- **Task objective**
Go through the entries and set each one down exactly.

----- Available data -----

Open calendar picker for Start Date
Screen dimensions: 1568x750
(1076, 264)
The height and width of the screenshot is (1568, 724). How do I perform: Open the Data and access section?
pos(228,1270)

-----

- **Your solution**
Open calendar picker for Start Date
Screen dimensions: 1568x750
(1076, 264)
The height and width of the screenshot is (1568, 724). How do I perform: Open the Data and access section?
pos(228,1270)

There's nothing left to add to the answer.